Flower of the Amazon

Léo RamosFlower of the Amazon…Léo Ramos

If the project moves forward, the researchers hope to be able to identify key moments in the diversification of the species of these groups and reconstruct their biogeographic histories. In this way, they hope to better understand the origin and evolution of the region’s biodiversity. “We want to reconstruct the history of the Amazon over the last 20 million years,” Lohmann explains. “But first we need to better understand the history of biodiversity in the region, as well as the transformations that have occurred in the ecosystem.
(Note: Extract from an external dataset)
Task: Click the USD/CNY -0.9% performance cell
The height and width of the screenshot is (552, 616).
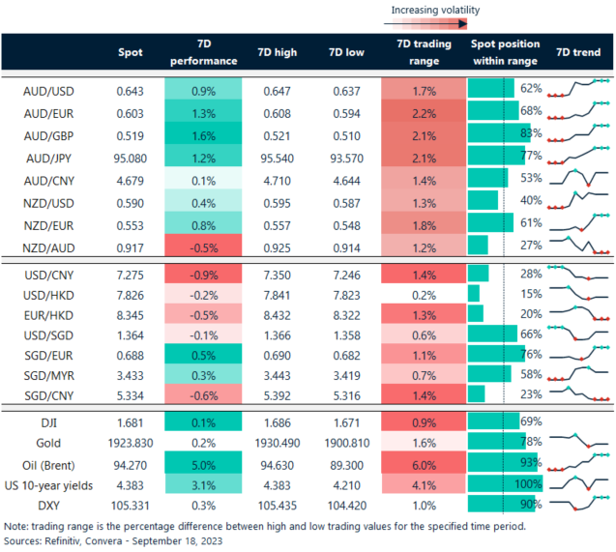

Only then will we be able to understand the influence specific geological events, such as the rise of the Andes, have had on the diversification of species in the Amazon.” Lohmann also plans to investigate whether these diversification events are associated with climatic events and biochemical cycles, not to mention other environmental aspects from the past.

Integrated analyses
The work has progressed considerably and four articles have been published to date, in addition to five more that are in the pipeline. Last year, the project was cited by the journal Science, which emphasized the project’s potential to produce insights related to biodiversity in the Amazon. The groups are still working in isolation, but Lohmann is arranging a meeting for them from February 16 to 21 at the National Institute for Amazonian Research (Inpa) in Manaus to discuss the advances made in this first year of research and set new goals and working protocols for 2014.
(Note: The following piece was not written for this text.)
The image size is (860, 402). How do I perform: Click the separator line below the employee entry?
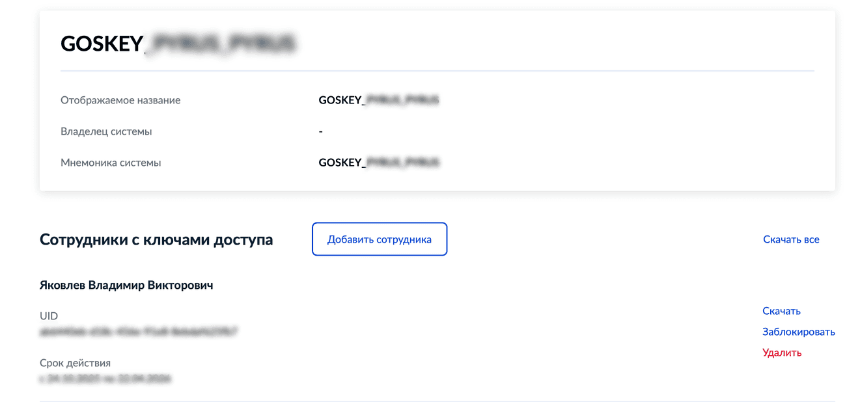tap(437, 401)
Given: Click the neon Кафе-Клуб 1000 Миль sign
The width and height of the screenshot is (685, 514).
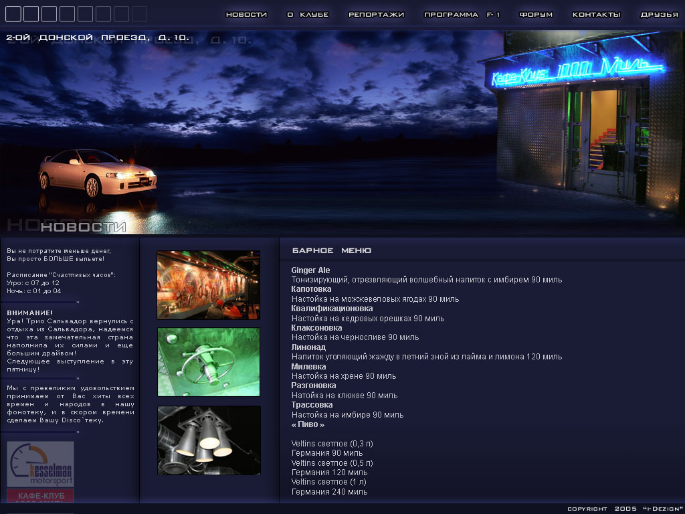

... mushrooms of the Atlantic Forest: The goal is to identify the principal peaks in species diversification

… and mushrooms of the Atlantic Forest: The goal is to identify the principal peaks in species diversification

At the same time, Lohmann is involved in another project that is characterizing the distribution and diversity of animal and plant species in the Atlantic Forest. The project was approved in 2013 in the second FAPESP-NSF call for proposals. Coordinated by biologist Cristina Miyaki of the USP Biosciences Institute, researchers from several areas are working to better understand the history of this ecosystem, one of the ecosystems in Brazil that has declined the most. In February, they will meet at a workshop at FAPESP headquarters in São Paulo. “The goal is to bring researchers together to describe what each one is doing so that we can begin to think about how each group’s progress can help better document the patterns of biodiversity in the Atlantic Forest,” explains Miyaki, who is also an organizer of the event. This will be the first time that the teams will meet face-to-face, says Costa de Oliveira. “We want to hold these meetings every year,” she says.
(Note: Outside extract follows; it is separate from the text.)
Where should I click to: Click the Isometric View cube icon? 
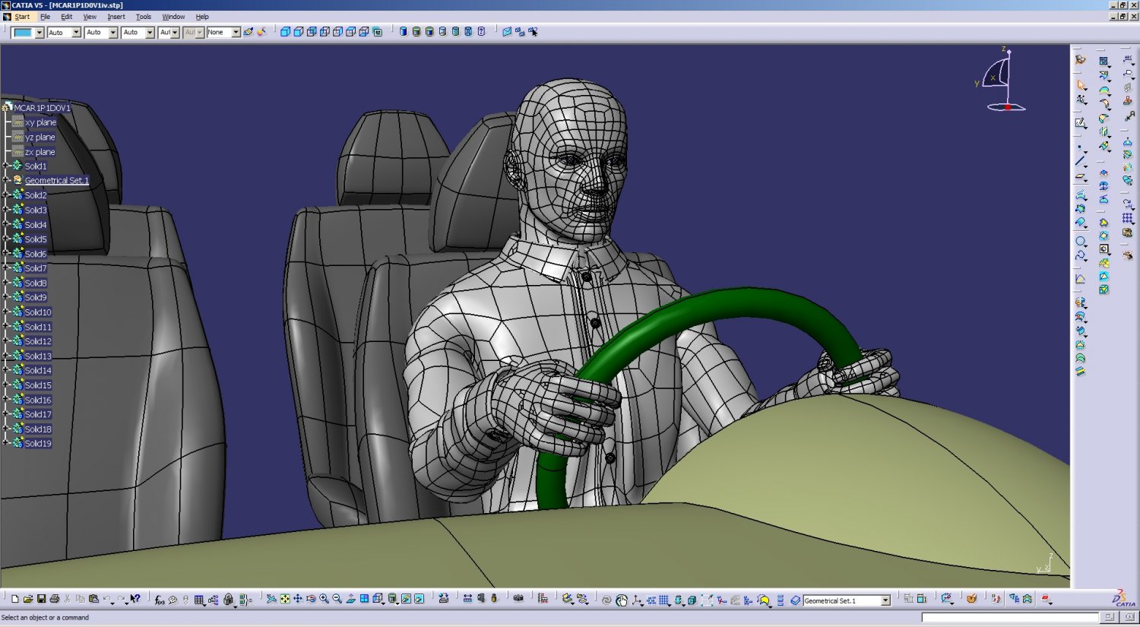coord(378,600)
“We’re excited about the potential of this and other projects to expand our knowledge of the processes that influence biodiversity in these two Brazilian ecosystems,” says Malcomber of the Dimensions of Biodiversity program. Even though it is just two years old, Malcomber states that he is satisfied with the collaborative nature of the work. “The teams of researchers have made significant progress,” he says. “We hope they continue to push the limits of the science of biodiversity.” For Costa de Oliveira, partnerships such as this one increase the critical mass of thinking on various topics related to biodiversity. “We’re using Brazilian biodiversity as a starting point for an analysis that involves a great mix of specialties, and their research will resonate in many other countries,” she says.